Nowadays, virtual surgery based on in silico patient-specific modelling is a powerful tool for clinical use because it can help surgeons in the decision-making process, improving haemodynamic outcomes and reducing errors during complex surgery [8]. This could be even more important for paediatric surgical operations to treat congenital heart diseases. However, the reliability of virtual surgical predictions is a critical issue since a true validation is unfeasible owing to the lack of detailed patient information after surgery. Indeed, post-TCPC MR scanning and cardiac catheterization are not performed when they are considered to be unnecessary from a clinical point of view, owing to their cost and invasiveness.
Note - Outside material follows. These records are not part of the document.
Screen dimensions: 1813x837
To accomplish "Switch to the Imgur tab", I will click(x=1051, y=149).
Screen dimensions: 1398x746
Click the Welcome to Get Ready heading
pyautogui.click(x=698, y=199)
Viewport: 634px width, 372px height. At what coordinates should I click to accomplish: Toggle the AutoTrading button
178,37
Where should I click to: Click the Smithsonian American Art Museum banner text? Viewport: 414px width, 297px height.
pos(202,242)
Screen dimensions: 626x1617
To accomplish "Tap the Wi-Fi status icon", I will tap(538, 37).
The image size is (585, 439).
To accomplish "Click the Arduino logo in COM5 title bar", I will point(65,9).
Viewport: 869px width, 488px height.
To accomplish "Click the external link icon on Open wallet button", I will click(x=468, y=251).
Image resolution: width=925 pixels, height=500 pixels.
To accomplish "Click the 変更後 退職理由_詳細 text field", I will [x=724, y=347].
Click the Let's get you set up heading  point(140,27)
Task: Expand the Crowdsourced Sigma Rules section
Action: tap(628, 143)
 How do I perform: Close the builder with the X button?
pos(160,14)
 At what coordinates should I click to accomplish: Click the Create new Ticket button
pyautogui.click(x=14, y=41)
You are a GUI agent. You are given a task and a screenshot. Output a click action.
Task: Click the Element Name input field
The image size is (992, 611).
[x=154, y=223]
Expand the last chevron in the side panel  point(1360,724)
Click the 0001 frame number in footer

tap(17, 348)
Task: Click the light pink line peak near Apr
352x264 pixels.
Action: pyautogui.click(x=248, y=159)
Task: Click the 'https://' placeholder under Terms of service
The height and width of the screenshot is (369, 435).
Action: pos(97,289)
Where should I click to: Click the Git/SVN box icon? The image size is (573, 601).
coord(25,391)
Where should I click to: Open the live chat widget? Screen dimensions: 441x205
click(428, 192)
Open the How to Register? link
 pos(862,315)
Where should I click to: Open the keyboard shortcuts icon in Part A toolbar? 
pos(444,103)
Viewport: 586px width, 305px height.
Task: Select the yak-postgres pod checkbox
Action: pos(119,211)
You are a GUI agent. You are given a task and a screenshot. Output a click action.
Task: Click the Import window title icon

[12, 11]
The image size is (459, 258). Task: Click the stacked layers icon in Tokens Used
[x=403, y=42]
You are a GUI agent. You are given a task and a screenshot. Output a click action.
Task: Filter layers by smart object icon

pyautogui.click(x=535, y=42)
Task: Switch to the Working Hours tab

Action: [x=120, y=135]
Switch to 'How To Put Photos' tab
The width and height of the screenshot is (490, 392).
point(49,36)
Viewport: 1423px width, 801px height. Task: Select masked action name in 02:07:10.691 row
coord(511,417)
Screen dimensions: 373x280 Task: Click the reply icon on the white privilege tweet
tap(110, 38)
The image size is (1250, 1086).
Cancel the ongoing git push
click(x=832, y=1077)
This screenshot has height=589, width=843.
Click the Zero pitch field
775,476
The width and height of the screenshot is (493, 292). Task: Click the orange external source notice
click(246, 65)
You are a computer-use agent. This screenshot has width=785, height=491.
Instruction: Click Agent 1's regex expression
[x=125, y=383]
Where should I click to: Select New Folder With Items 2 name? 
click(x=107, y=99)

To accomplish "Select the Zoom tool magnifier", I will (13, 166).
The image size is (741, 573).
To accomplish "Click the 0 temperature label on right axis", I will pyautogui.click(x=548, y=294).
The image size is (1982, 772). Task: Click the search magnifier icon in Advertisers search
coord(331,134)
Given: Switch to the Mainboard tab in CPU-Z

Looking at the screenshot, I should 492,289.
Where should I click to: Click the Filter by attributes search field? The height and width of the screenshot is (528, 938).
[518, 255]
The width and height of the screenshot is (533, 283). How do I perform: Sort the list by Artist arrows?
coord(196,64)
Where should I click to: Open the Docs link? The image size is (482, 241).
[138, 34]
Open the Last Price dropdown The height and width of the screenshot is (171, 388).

Hence, to date no studies have attempted to validate the predictions of virtual surgery owing to the lack of post-operative data.

In the present study, the availability of both pre-operative and post-operative data in a single clinical case allowed us to focus on anatomical changes and possible adaptation of lung impedances after TCPC surgery. Therefore, it was possible to partially tackle the above validation issues and to highlight a number of important concerns in the development of patient-specific pre-operative models.

4.1. Set-up of the pre-operative model

Pre-operative left and right lung impedances were estimated with an approach similar to that adopted by Spilker & Taylor [20] to identify the lumped parameters to be used as outlet boundary conditions of three-dimensional cardiovascular models. They emphasized that estimating the correct values for the downstream resistances and impedances of multiple outlets is essential to build an effective patient-specific pre-operative vascular model. Patient-specific parameters were deduced on the basis of increasingly enriched simulations (steady-state, pulsatile, … , etc.) and assumptions about vascular lumped parameters—namely resistance ratios and time constants. Differently from the approach of Spilker & Taylor [20], consisting in an automatic parameter optimization to achieve the desired features of pressure and flow waveforms, we adopted a manual tuning.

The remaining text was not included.